# [DESCRIPTION OF THE TASK]
Put the lines from the one containing "You are a computer-use agent. The height" to the one containing "Action: 434,626", both included, into a numbered list and leave out any blank lines.
# # # #
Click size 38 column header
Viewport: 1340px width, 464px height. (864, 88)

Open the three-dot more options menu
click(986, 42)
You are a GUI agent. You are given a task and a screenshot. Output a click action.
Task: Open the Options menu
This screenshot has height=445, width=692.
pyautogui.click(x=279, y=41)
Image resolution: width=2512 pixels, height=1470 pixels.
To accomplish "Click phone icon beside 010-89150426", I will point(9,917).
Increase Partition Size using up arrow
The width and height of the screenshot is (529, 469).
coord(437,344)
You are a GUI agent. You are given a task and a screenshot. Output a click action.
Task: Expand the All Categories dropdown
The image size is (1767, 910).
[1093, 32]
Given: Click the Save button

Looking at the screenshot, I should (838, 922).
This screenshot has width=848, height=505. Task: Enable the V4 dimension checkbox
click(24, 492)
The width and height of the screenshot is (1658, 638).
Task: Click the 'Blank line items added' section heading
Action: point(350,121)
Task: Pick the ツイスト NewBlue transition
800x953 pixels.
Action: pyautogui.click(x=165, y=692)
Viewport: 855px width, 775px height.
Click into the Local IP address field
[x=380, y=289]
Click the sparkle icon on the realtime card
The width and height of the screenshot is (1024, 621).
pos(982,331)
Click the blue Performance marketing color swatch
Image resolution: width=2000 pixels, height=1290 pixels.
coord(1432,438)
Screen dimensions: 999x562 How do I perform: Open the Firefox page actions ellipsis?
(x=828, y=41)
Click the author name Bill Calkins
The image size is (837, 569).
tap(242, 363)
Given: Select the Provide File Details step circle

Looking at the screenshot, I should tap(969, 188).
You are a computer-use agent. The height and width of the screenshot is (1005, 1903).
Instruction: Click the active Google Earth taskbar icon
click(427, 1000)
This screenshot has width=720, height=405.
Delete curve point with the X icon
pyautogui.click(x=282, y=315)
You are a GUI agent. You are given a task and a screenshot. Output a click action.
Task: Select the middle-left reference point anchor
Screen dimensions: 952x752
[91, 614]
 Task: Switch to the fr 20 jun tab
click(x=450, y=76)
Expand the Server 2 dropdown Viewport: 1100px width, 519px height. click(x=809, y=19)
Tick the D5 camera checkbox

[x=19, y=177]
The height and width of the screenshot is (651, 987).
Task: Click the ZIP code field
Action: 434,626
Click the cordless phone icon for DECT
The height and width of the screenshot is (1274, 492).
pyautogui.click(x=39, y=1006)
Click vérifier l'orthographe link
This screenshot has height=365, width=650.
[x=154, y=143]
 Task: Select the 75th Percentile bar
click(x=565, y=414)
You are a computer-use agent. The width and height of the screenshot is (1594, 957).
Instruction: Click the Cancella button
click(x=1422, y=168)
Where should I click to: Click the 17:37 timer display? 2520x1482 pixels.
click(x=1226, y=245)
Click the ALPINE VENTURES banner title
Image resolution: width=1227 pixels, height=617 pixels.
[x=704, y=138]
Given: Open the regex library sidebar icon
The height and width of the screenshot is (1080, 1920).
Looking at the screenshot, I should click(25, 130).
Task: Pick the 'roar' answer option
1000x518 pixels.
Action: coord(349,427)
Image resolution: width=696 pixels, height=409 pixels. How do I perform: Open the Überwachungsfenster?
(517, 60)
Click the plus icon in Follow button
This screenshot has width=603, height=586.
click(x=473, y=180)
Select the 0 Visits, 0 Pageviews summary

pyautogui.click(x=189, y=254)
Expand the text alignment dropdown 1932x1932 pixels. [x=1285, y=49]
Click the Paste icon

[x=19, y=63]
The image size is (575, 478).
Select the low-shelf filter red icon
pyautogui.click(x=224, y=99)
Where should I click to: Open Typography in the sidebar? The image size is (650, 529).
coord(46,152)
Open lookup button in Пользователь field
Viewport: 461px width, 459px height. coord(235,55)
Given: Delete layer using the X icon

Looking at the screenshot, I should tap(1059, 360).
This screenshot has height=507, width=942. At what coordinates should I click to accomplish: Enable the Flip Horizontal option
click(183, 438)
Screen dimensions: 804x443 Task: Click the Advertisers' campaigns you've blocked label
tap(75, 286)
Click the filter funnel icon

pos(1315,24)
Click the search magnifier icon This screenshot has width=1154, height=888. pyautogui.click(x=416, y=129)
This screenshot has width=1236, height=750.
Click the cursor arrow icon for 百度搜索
# # # #
# [SOLUTION TO THE PROBLEM]
1. You are a computer-use agent. The height and width of the screenshot is (1005, 1903).
2. Instruction: Click the active Google Earth taskbar icon
3. click(427, 1000)
4. This screenshot has width=720, height=405.
5. Delete curve point with the X icon
6. pyautogui.click(x=282, y=315)
7. You are a GUI agent. You are given a task and a screenshot. Output a click action.
8. Task: Select the middle-left reference point anchor
9. Screen dimensions: 952x752
10. [91, 614]
11.  Task: Switch to the fr 20 jun tab
12. click(x=450, y=76)
13. Expand the Server 2 dropdown Viewport: 1100px width, 519px height. click(x=809, y=19)
14. Tick the D5 camera checkbox
15. [x=19, y=177]
16. The height and width of the screenshot is (651, 987).
17. Task: Click the ZIP code field
18. Action: 434,626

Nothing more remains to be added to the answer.